From the line with "The width and" through the last line of the records below, both ends included, transcribe only those lines, exactly, and omit the pictures.

Collected data entries
==========
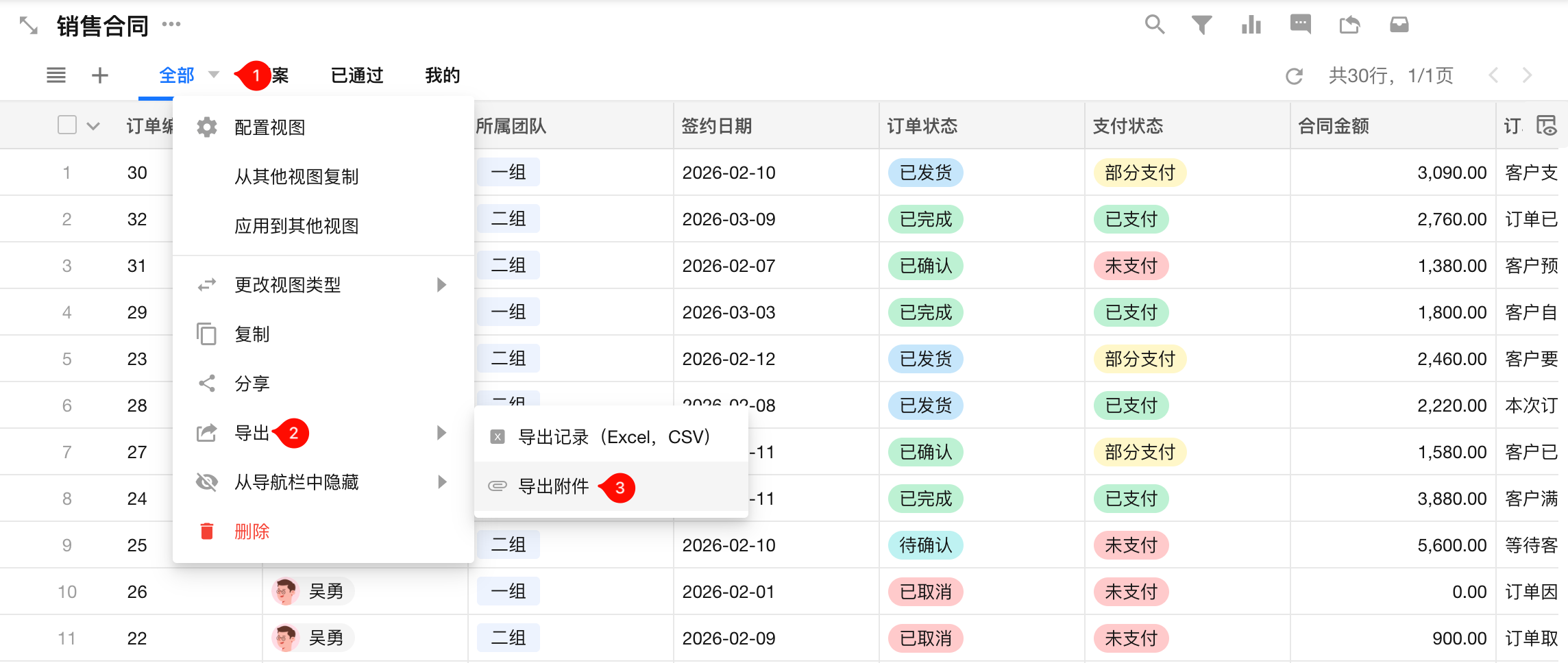Open the statistics bar chart icon
The image size is (1568, 663).
(x=1251, y=25)
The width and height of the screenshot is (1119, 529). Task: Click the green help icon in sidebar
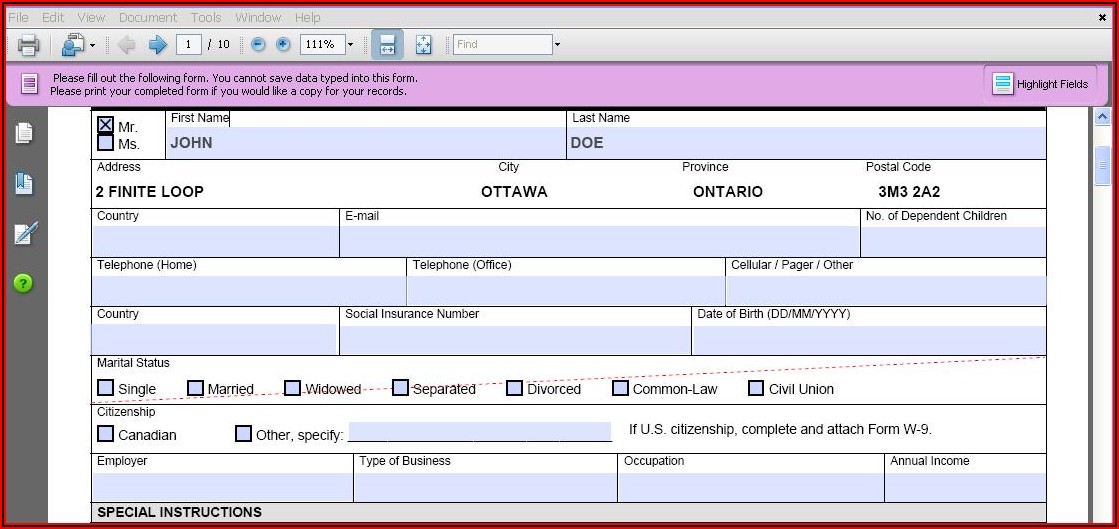(24, 283)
==========
Response for this exercise:
The width and height of the screenshot is (1119, 529). Task: Click the green help icon in sidebar
(24, 283)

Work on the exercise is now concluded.